Blog

Expectations of behaviour

During our staff development day to kick off term 2, one of the discussions was based around some of the behaviours we had experienced with students from K-6. We asked ourselves the question of what might have been the main causes or contributors to these behaviours and how can we move forward in a positive way where students learn about the culture of our school. As a staff, it was important that we reviewed how the PBS4L framework has gone so far and how we can ‘develop further consistency around teacher expectations’ to assist in reducing ‘incidents or intensity of incidents’ throughout the school community.

The question is, how do we distinguish and establish what each staff member believes to be a minor or major issue within our school community and how might we deal with these issues which arise?

The key to success in these circumstances means that ALL staff members need to have consistent expectations of behaviours at all times and the way in which we may deal with certain situations.

I think about the students at the school in which I teach and some of the expectations around behaviour. Why is it that the concept of how to act or behave appropriately is harder for some students to grasp? It is important as educators to remember that every student throughout the school have each come from different experiences, various cultural and family values, expectations and prior knowledge of how to act and behave.
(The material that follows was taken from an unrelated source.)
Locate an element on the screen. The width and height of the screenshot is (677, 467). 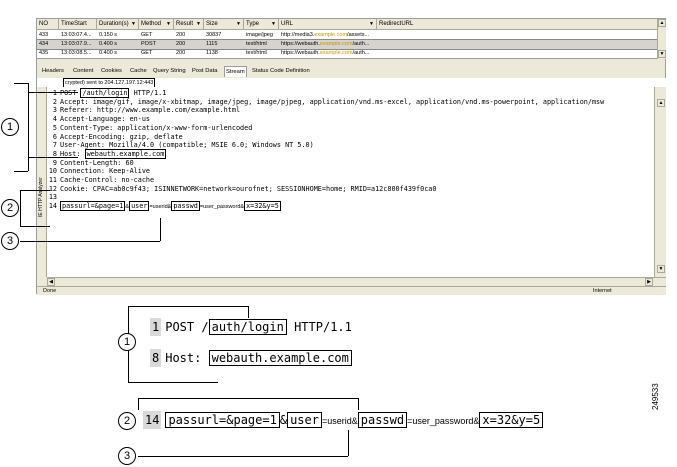
status-done-text: Done is located at coordinates (50, 291).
It is virtually impossible to control how students act outside of school, although as teachers it is essential to ensure that we are prompting, redirecting, teaching and providing students with the chance to make the correct choices at school and hopefully further apply this outside of the school environment.
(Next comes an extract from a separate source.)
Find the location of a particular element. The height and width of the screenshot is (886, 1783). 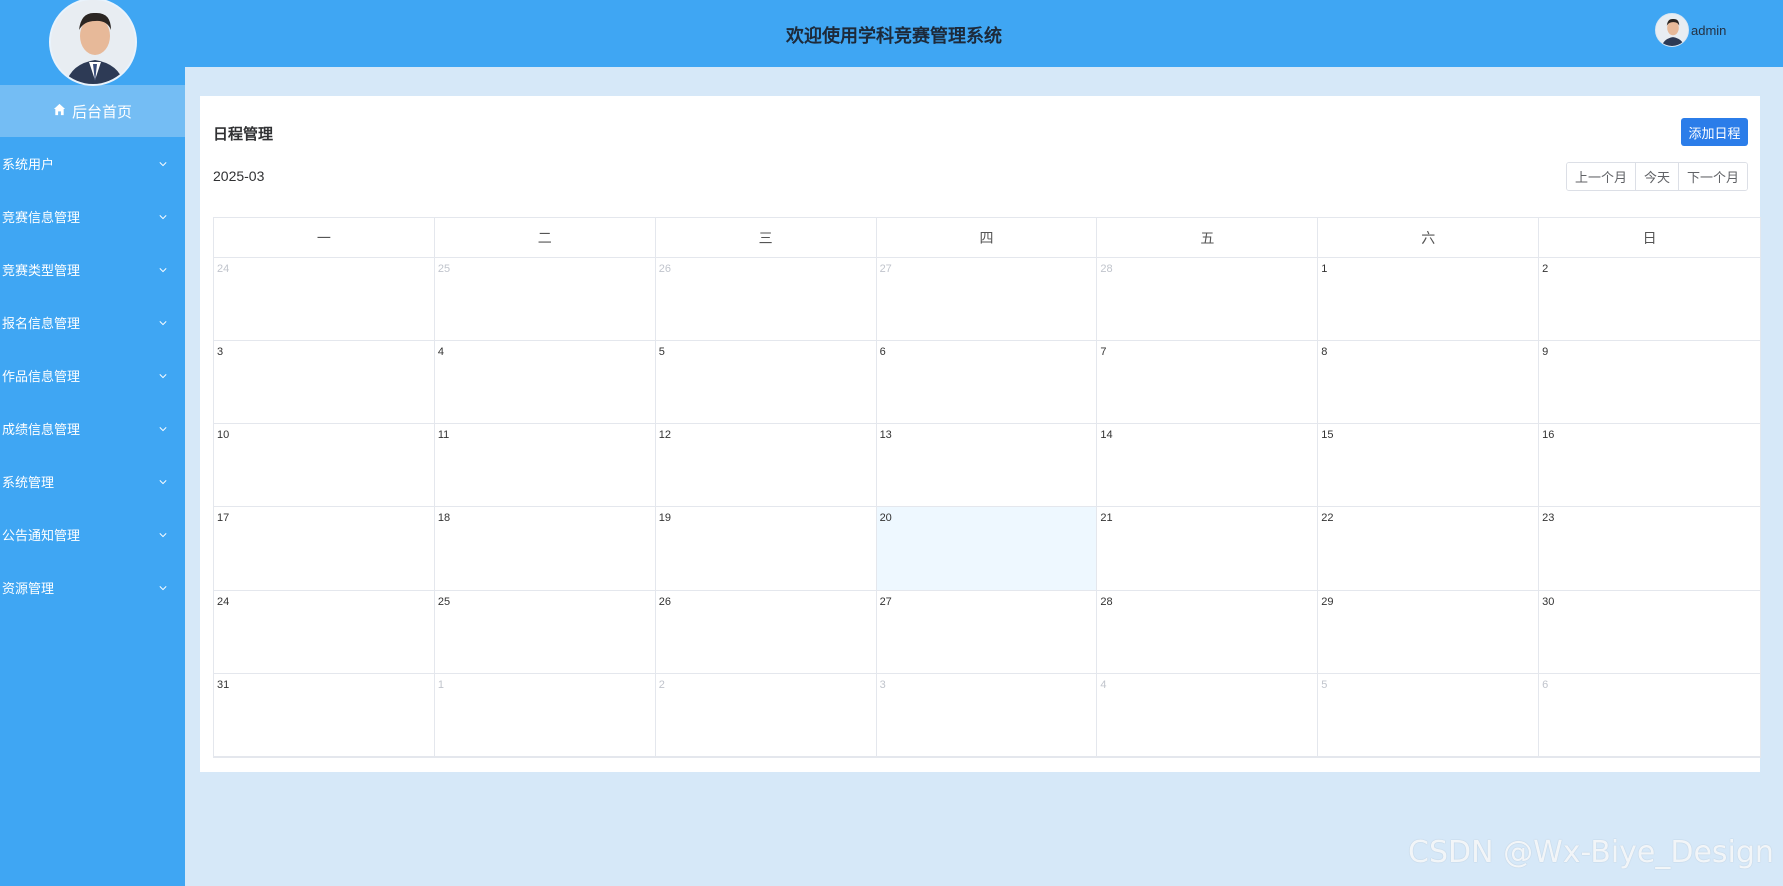

month-nav: 上一个月 今天 下一个月 is located at coordinates (1656, 176).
As mentioned above, PBS4L (positive behaviour support for learning) was something that was looked at during our staff development day to “ensure a consistent school wide positive approach to behaviour management.” We have put our ideas together and created a matrix, which provides examples of our school key values (respect for self, respect for others and respect for the environment). This matrix displays how these key values will be demonstrated through our students and has been unpacked with not only the staff but with the students themselves so that they are made aware of the expectations which will then form the culture of our school community.

Screen Shot 2017-04-30 at 6.47.02 pm

University vs experience

Did university prepare me enough for my future teaching profession?
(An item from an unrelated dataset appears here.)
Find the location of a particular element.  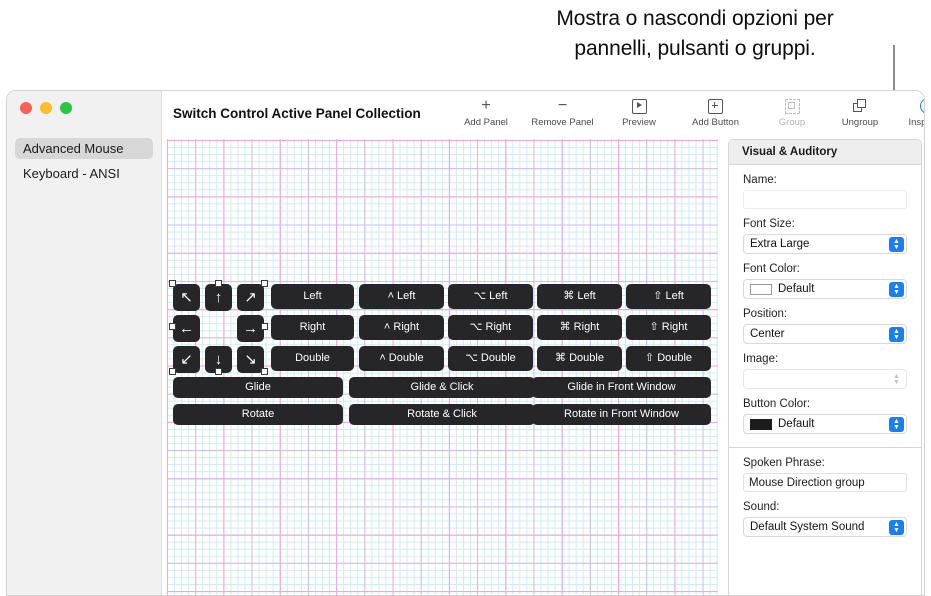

The first term of the year has flown right by! Whilst Kindergarten embraced their first term at a brand new school, along with stages 1-3 in February 2017, it was my first term of teaching altogether as a new graduate! The question is, did I feel university completely equipped me for my future teaching profession?

I believe the answer is no, university did not prepare me for all aspects of the teaching world. Until you are put in certain situations and experience it for yourself it is hard to know what to expect just by completing 3000 word essays. I believe it is all about the practical experience, which enables us to grow and extend to be the best possible teachers we can be for our 21st century learners.

My first term so far has been incredible, exciting, overwhelming, extraordinary, and exhausting all at the same time. You are probably thinking how can you be feeling all of these emotions at once?

Coming into Kindergarten this year I have experienced many tears, toileting accidents (not just the wet!), challenging behaviours, various learning abilities, EAL/D students as well as lack of sleep. To add to that, I have come into the new world of teaching through ‘agile learning spaces’ all which have helped shape my ideas, pedagogy and ways of thinking when it comes to assisting my students to become motivated and engaged learners.

I have been very fortunate this term to be supported by an amazing grade partner. We work collaboratively every day and most nights to plan and cater for all the needs of our students. There are so many things which I could share based on how we work collaboratively in the classroom and what it looks like for us as teachers and for our students although I am going to save that for one of my future blogs!

I not only have a great partner to work with by my side, I am also grateful that I work with such a great team of colleagues that surround me. Everyday is a treat with the staff members and I feel extremely supported and encouraged. At the beginning of the year a few of the staff members had said ‘no question is a silly question.’ It got me thinking, without asking questions, how do would we learn? How do we grow and extend our current knowledge to think outside the box whilst supporting, guiding and mentoring our students learning to prepare them for their future. I’m still growing myself, and with that, I continue to do so throughout my entire teaching career! Bring on Term 2!